Amid the uptick in killings, police have offered to deliver gun locks to residents, added weapons detectors to major events, and spent $60 million on police overtime, in part to deploy officers to summer gathering spots where shootings might occur. Also this summer, Project Safe Neighborhoods sought to tamp down gun violence in two high-crime zones by dealing stiffer penalties to felons or criminals with guns.

Long-standing police-led deterrence efforts like Ceasefire, which aims to steer young people away from crime, have also seen more investment. Nearly $8 million in pandemic relief funds have been set aside for the program and community-based violence intervention groups similar to FORCE Detroit.

In a statement, a spokesman for Detroit Mayor Mike Duggan pointed to a reduction in the overall number of nonfatal shootings since a 2020 spike as early evidence of success.

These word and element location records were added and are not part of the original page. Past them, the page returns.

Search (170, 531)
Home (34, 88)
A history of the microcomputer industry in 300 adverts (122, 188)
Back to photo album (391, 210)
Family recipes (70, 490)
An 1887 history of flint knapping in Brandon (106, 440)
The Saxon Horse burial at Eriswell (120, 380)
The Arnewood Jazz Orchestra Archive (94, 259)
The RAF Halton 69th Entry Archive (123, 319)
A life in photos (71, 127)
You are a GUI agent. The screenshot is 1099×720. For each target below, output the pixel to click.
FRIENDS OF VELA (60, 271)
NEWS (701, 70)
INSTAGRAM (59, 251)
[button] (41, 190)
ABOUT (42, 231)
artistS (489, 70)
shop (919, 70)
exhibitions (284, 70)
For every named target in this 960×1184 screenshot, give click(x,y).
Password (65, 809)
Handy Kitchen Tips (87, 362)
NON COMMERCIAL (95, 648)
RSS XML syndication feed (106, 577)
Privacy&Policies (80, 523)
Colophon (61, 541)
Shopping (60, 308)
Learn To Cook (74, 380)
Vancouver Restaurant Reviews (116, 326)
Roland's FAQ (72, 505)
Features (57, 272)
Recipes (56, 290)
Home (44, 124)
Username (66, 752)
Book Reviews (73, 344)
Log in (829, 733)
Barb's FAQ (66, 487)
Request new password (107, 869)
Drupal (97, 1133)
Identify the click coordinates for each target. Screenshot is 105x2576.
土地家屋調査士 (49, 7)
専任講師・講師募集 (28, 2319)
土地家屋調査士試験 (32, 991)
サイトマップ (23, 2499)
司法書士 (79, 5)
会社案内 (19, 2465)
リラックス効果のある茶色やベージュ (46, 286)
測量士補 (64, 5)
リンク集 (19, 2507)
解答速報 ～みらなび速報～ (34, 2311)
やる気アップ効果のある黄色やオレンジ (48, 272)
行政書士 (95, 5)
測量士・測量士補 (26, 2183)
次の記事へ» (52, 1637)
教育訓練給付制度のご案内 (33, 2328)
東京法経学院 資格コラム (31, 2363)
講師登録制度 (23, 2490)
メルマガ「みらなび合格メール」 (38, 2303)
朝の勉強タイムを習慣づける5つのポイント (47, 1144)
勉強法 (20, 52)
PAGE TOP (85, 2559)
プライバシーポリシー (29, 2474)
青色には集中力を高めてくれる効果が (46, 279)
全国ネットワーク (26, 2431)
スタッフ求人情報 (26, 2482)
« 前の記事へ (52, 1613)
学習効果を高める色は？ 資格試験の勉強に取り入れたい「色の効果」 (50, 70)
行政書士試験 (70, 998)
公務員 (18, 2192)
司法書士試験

“Major U.S. cities like Boston and New York that reduced gun violence long-term did not do it overnight,” said John Roach. “They built on sustained gains year after year, for five or 10 years, by sticking to the strategies outlined here.”

Resources are limited though and there’s disagreement over how to best deploy them. The city’s recent approval of $8.5 million for audio surveillance technology, ShotSpotter, has drawn ire from some community groups, who call it a misuse of funds that can lead to wrongful arrests.

Teferi Brent, co-founder of Dignity for Detroit, called it “reactionary,” and said more spending should go toward addressing poverty, trauma, mental health issues and educational inequities.

“If you spend $7 million on ShotSpotter, you need to spend $70 million on shot stoppers,” he said.

There is consensus, however, that the way forward requires a bold and unified approach. To that end, Darryl Woods, founder of the community group Fighting the Good Fight, floats an ambitious school-adoption plan that would enlist neighboring businesses and churches to ensure students’ basic needs are met, addressing some of the root causes that can lead to crime.

Doing more of the same, he said, is “insanity.”

Indeed, the city has been here before. Two decades ago, faced with a spike in deadly youth shootings on par with today’s, a different set of leaders proffered similar solutions in a Free Press article on the issue.

Then-Mayor Kwame Kilpatrick responded with crime-fighting initiatives that included Project Safe Neighborhoods, which, like today, dealt federal charges to criminals caught with guns. A nonprofit passed out gun locks. And Duggan, then county prosecutor, that year touted a crackdown netting more than 12 convictions involving drug rings believed responsible for a little girl's death.

But children kept dying, and by year's end, Kilpatrick gave himself a “D” grade in finding a way to end the bloodshed.

And so, today, the heightened risk persists — the latest ebb in a city long afflicted.

Joe Nankervis' family members say his friends have been getting death threats from anonymous Instagram accounts they believe his rivals run. His sister, Amber Nankervis, recently called a Free Press reporter, frantic, saying police weren’t taking them seriously.

“I don’t even know who to talk to about this,” she said. “Who do we talk to?”